Key audit matters are those matters that, in our professional judgment, were of most significance in our audit of the financial statements of the current period.  These matters were addressed in the context of our audit of the financial statements as a whole, and in forming our opinion thereon, and we do not provide a separate opinion on these matters.  For each matter below, our description of how our audit addressed the matter is provided in that context.

We have fulfilled the responsibilities described in the “Auditor's responsibilities for the audit of the financial statements” section of our report, including in relation to these matters. Accordingly, our audit included the performance of procedures designed to respond to our assessment of the risks of material misstatement of the financial statements.  The results of our audit procedures, including the procedures performed to address the matters below, provide the basis for our audit opinion on the accompanying financial statements.

Impairment assessment of investments in subsidiaries

Area of focus

Transocean Ltd. evaluates its investments in subsidiaries for impairment annually and records an impairment loss when the carrying amount of such assets exceeds the recoverable amount.  The assessment of the existence of any indicators of impairment of the carrying amount of investments in subsidiaries is judgmental.  In the event that indicators of impairment are identified, the assessment of the recoverable amounts is also judgmental and requires estimation and the use of subjective assumptions.

Transocean Ltd. measures the recoverable amount of its investments in subsidiaries by applying a variety of valuation methods, incorporating a combination of income and market approaches and using projected discounted cash flows.
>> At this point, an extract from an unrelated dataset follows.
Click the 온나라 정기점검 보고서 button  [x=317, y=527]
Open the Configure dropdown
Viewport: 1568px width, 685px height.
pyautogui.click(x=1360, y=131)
The primary risks are identifying impairment indicators, inaccurate models being used for the impairment assessment, and that the assumptions to support the value of the investments are inappropriate.  The principal consideration for our determination that the impairment assessment of investments in subsidiaries is a key audit matter is the subjectivity in the assessment of the recoverable amounts which requires estimation and the use of subjective assumptions.

See Note 3 to these financial statements for Transocean Ltd.’s disclosures related to investment in subsidiaries.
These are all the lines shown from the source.